You've made sure that you've developed rapport, build trust and have identified as many of their needs as you, your product or service can remedy.

Good job!

Now it's time to design a proposal that shows your client why doing business with you is better than any other choice, including the choice of doing nothing. And unless your proposal is "lights out," you may struggle when it comes time to close the deal.

One of the main reasons why deals, that are well structured, well designed and patiently worked through do not fail is that the proposal presented to the customer is weak. And the greatest weakness of all is when your proposal is written with the wrong person in mind.

Each and every proposal you craft needs to be written for the person or people who will ultimately say "yes" or "no." That may or may not be the person with whom you worked with through all the proceeding sales cycle steps.

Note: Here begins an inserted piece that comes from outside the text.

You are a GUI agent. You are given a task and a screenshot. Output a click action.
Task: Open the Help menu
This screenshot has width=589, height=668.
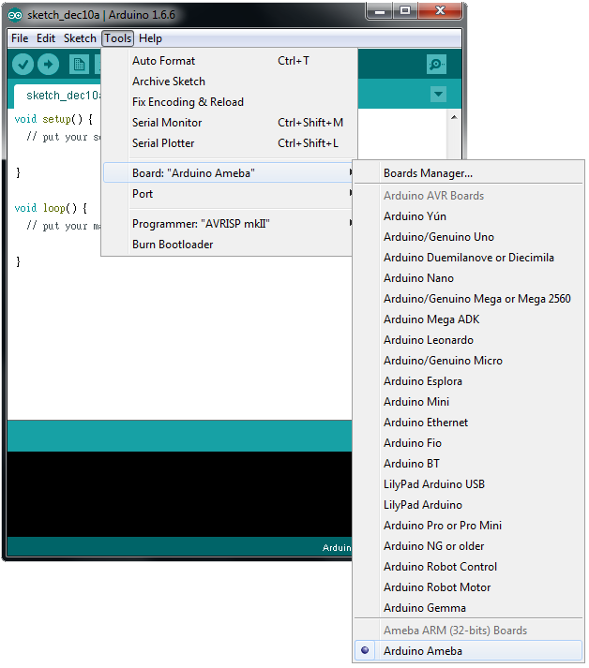click(150, 38)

It is critical to find out early in the sales cycle who will be the final decision maker.

Telling Your Story All Over Again

Most rookie sales professionals use proposals as a medium to tell the customer the investment they will need to pay for their product or service. Some may add reasons the customer should do business with their company, but very few craft a proposal that can stand on its own.

A well-written proposal concisely details each step of the sales cycle and explains, again, briefly, how a specific product or service will solve an identified need. They should not be a description of you, your company, the product and the price. Why? Because if the decision maker is not fully in the loop and has not "bought in" to every identified need and agrees with your proposed solution, all they will do is turn to the pricing page and compare you with everyone else who also wants to submit a proposal.

Your proposal needs to remind them of their pains and why they began seeking a solution in the first place. It needs to show them, exactly, why you are suggesting what you are suggesting and how, specifically it will solve their needs, increase their productivity, save them money or make their lives better.

If the decision maker has not been with you every step of the way, you cannot assume that she knows about what challenges their co-workers are faced with and certainly will not know why you are the best choice to solve those challenges. Your only chance to deliver an influential message to a non-involved decision maker is with your proposal. The final decision maker should be able to read your proposal and fully understand which of her business challenges you are proposing to solve, how you propose to solve the challenge, how your solution will solve the issue and why she should choose you and your company to solve her problem.

If your proposal only provides a general outline of your solution, go back and add enough details to allow it to stand on its own. The delicate balance that you must strive for is providing enough information to allow for a decision to make a decision while keeping the proposal's length short enough so as to not dissuade anyone from reading the entire proposal.